I still don't like this new trend of dismissing the hard problem altogether. We really don't have an explanation of phenomenal consciousness—it might even require novel physics to explain! [2]
I'd also like to point out that, though this might seem like a semantic argument, it has meaningful consequences for how we approach science and ethics. [3] For example, if we are physicalists and accept that phenomenal consciousness is a property of the world, what does this tell us about other unobservable properties of the world science may be missing? (Recall that we only know about phenomenal consciousness through our own experience of it; we cannot observe it in others)
[1] https://write.ianwsperber.com/p/what-is-the-color-blue
[2] https://youtu.be/DI6Hu-DhQwE?si=RB3qkt6PZ62SVpx3&t=2493
[3] https://write.ianwsperber.com/p/morality-without-consciousne...

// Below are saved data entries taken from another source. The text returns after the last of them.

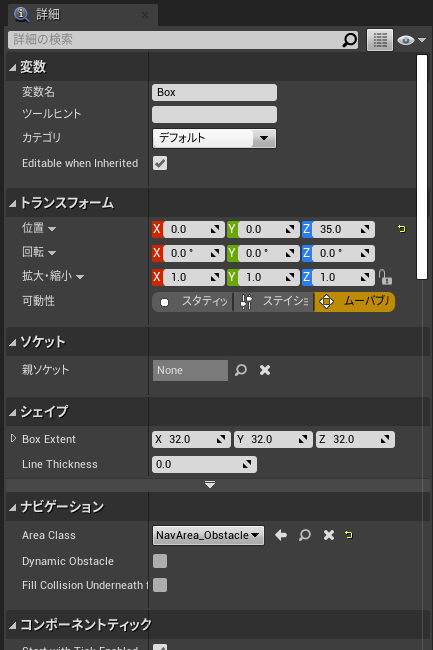Viewport: 433px width, 650px height.
Task: Select the 詳細 tab
Action: click(x=79, y=15)
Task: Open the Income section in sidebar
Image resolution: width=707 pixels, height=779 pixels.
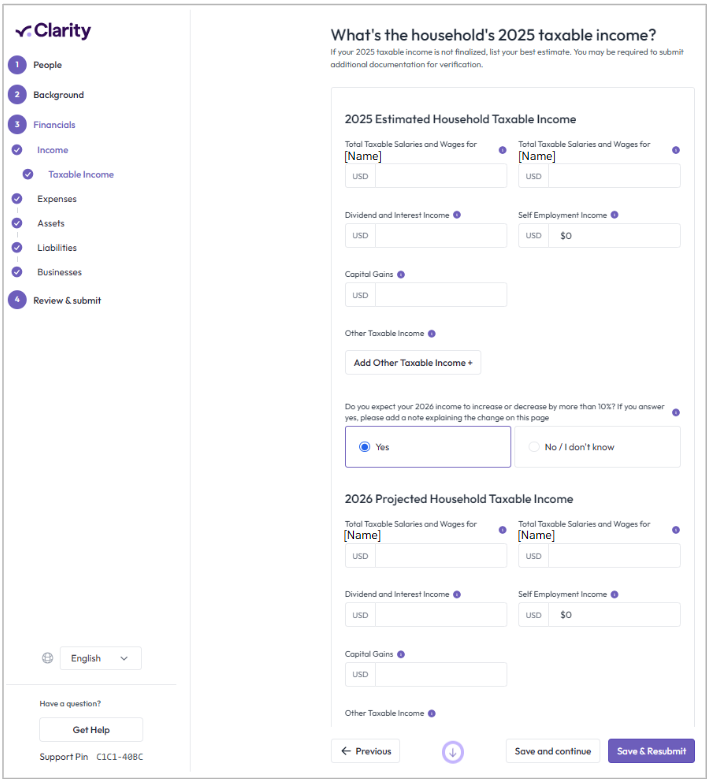Action: (53, 150)
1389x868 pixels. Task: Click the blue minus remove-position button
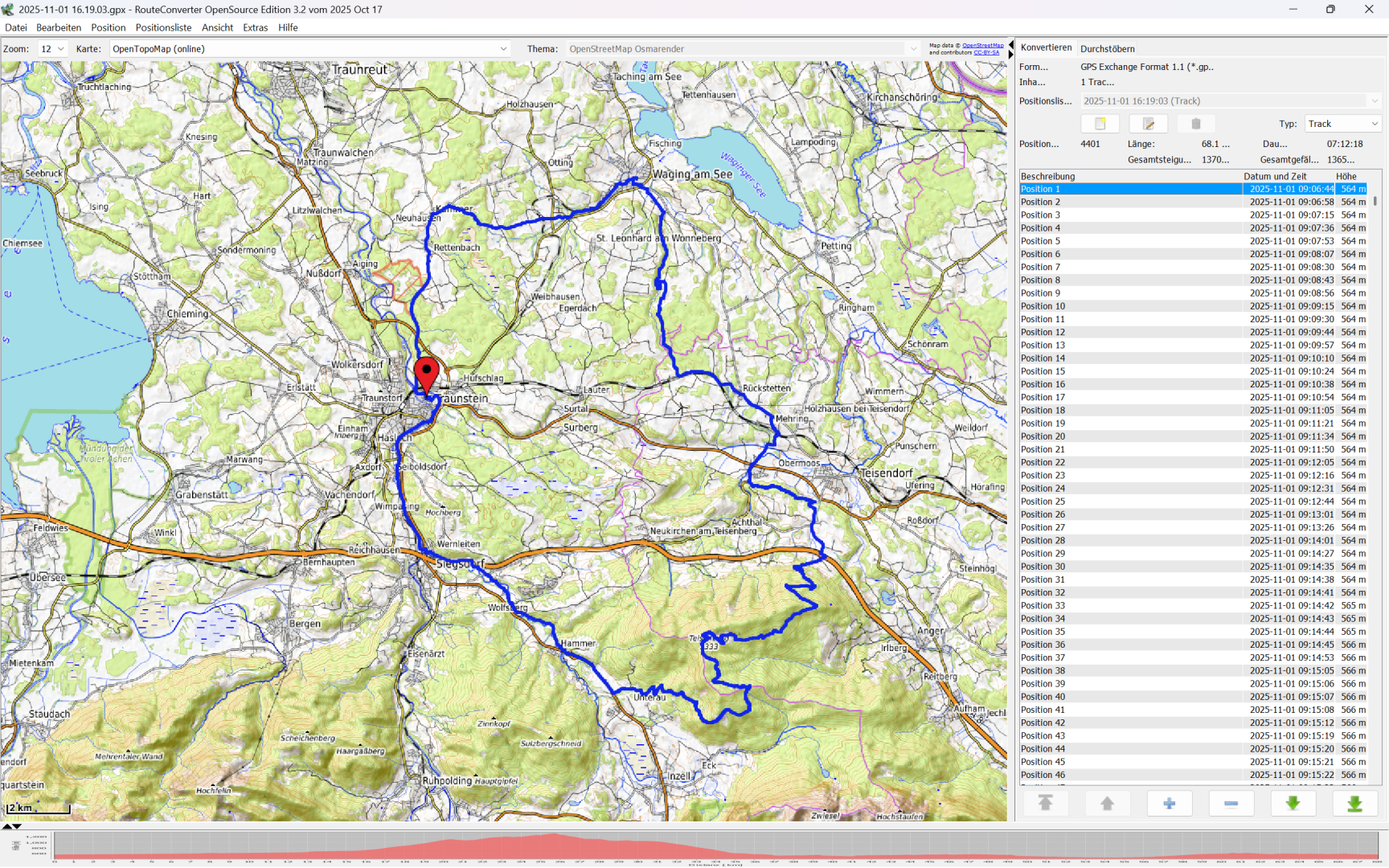1231,803
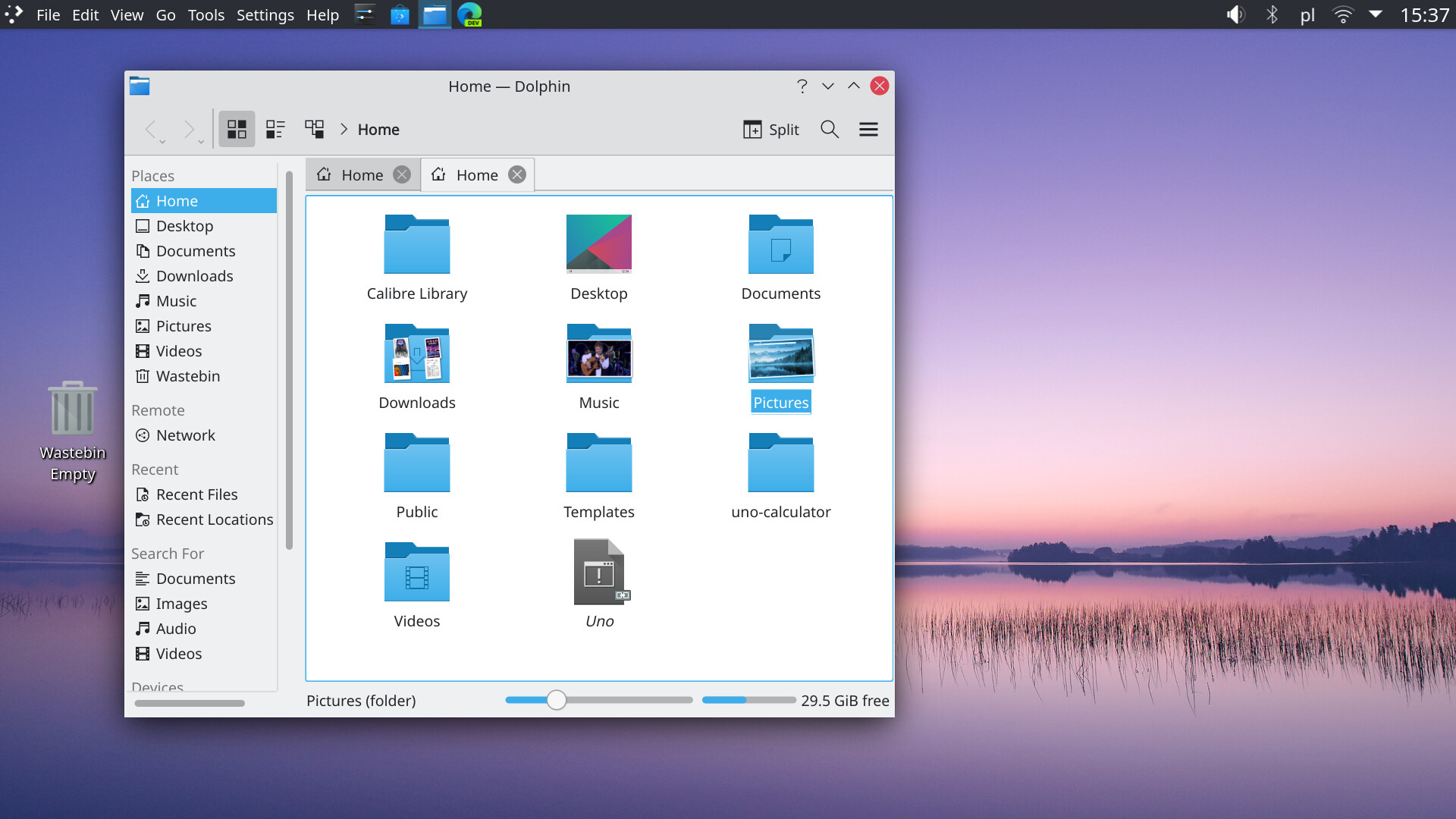Click the Split view button
Screen dimensions: 1456x819
772,129
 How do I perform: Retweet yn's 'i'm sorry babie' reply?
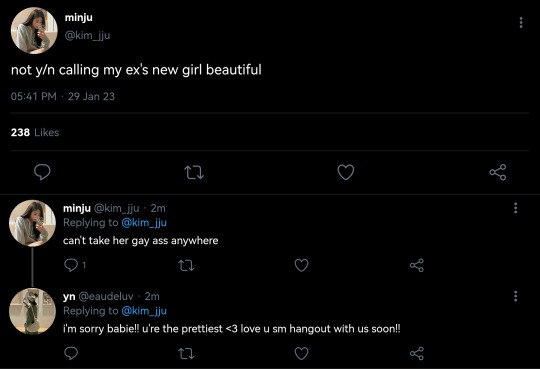(x=186, y=353)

It felt very strange to me that the author construes belief in the hard problem as some sort of spiritual baggage from unempirical religious view. He seems to want to pit the "new understandings of reality developed over the last three centuries" _against_ the idea of phenomenal consciousness, which is just absurd to me. As far as I understand, it is far more rooted in German idealism and its Cartesian roots than in any sort of religious spirit.
I'm almost convinced that those who deny the metaphysical (or, if you insist, the plausibly merely physical) force of qualia are philosophical zombies trying to persuade us against the existence of the most obviously true piece of knowledge we have! Or, more generously, they are so steeped in the premises of modern empirical science that they treat their fundamental phenomenal experience as so untrustworthy as to be disregarded, despite its actual necessity in employing those very premises.
Poor, disregarded qualia! Oh that the scientists could see how much they owe to you.